Art, Ethnography and Everyday Life in Newberry Western Collections

Two arbitrarily chosen “bookends” that may help describe the Newberry Library’s amazingly rich and varied western collections are William Clark’s (of Lewis and Clark) account book for the years 1825-1828, and Elbridge Ayer Burbank’s portrait of his uncle ([Portrait of Edward E. Ayer]), Edward Everett Ayer in his study, surrounded by his books, pictures, and Indian artifacts. Clark’s account book is a matter-of-fact recap of everyday life on the Missouri frontier during the mid-1820s. But more to the point, it also tells us how he managed to carry on several demanding jobs during those years. Two of these were official: he was both governor of the Missouri Territory and superintendent of Indian affairs for an even larger area, which included the tribal homelands of the Sioux, Mandan, Blackfoot, and Crow, whose villages were further west and north, along the Upper Missouri River. Unofficially, he traded with Indians, working as an agent for the Missouri Fur Company, a not unusual combination of interests for a time when civil authority and commercial enterprise often overlapped. One might even say the account book is a roughly drawn portrait of Clark and his activities during those early years on the frontier, before artistic life in St. Louis had progressed beyond locally produced field notes and sketches, and before well-known artists, such as like George Catlin, Karl Bodmer, and Alfred Jacob Miller, passed through the gateway city on their way to record Indian tribes, buffalo hunts, and fur trade activities further west, across the Great Plains and along the eastern slopes of the Rocky Mountains.

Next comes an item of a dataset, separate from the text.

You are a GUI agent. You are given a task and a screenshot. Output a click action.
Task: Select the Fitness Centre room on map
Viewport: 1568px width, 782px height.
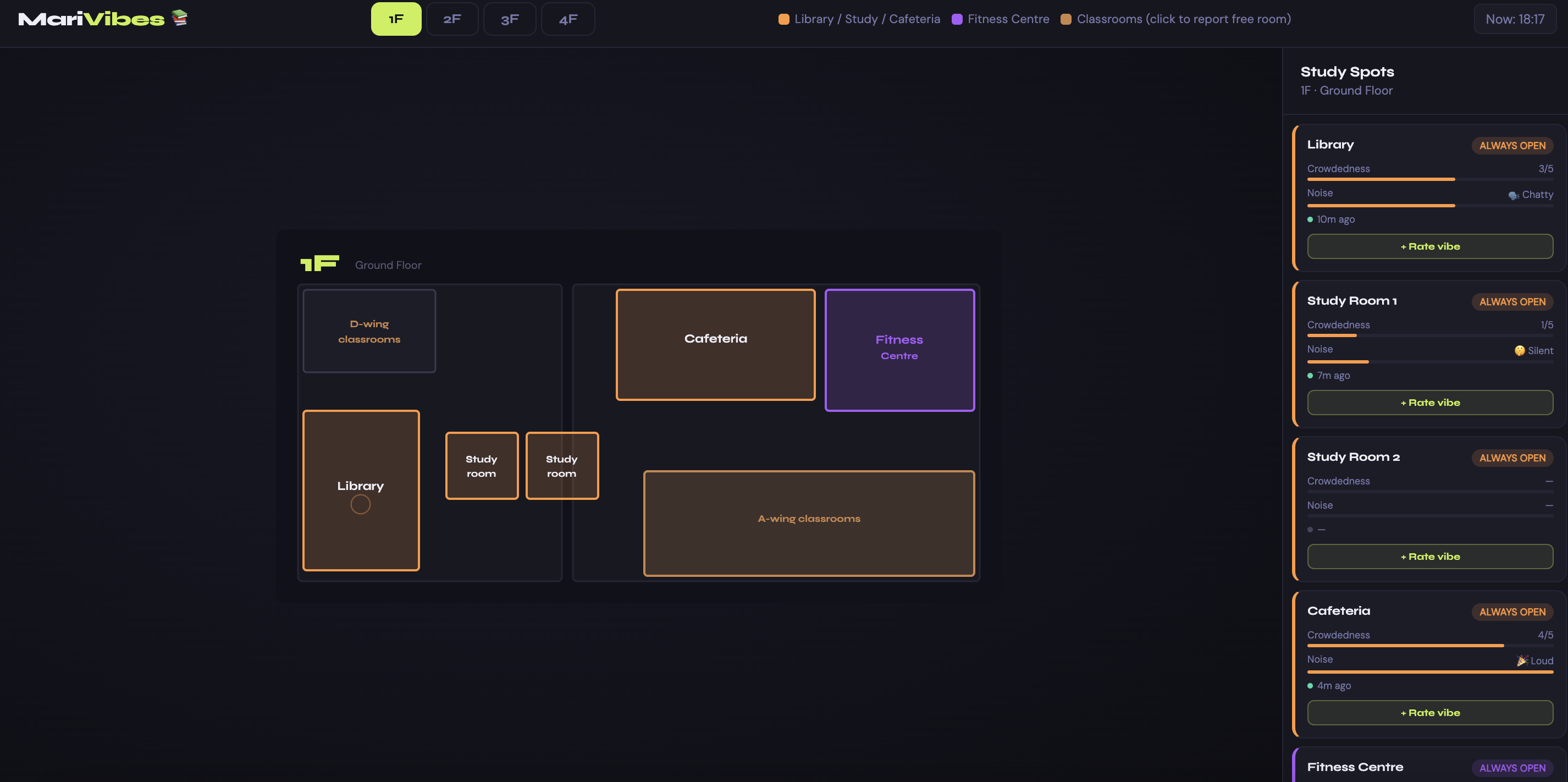point(899,350)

What the account book doesn’t bring to light, however, is yet another of Clark’s pursuits during these same years: his passion for collecting Indian artifacts, including, by the early 1830s, portraits of Upper Missouri Indians he had encountered on his extensive travels. Like Ayer, one can imagine Clark seated in the large wing attached to his official residence in St. Louis, where he maintained his Indian collection. No picture exists to record such a moment, but we do have a fairly good idea of what his “museum” contained, enough apparently to send each of the three artists mentioned above (all of whom visited Clark and his museum on their way west) looking for more of the same. Ethnographic interest ranked high among their artistic goals; getting it right, telling a story about the West that amounted to a stirring last stand for tribal life, was deeply important to all three painters. We might also conclude that belief in such a West encouraged both Clark and Ayer to devote their considerable resources to preserving Indian culture, although they did so in very different ways. Clark’s job, after all, was to maintain good relations with Indians living along the Upper Missouri, and to assure them of government support for their tribal authority. But he also had to persuade these same Indians to allow white travel and commercial activity up and down the river. In hindsight, we can see Clark poised between past and present, with little hope of keeping either one under control. Thus he collected artifacts from cultures that were already in danger; the very existence of such artifacts in his museum would primarily serve to memorialize a deeply important but already transient moment in western history. Clark himself embodied that moment: a fur trade entrepreneur who was also enamored of a so-called Old West, one he sought to keep intact, if only within the four walls of his museum.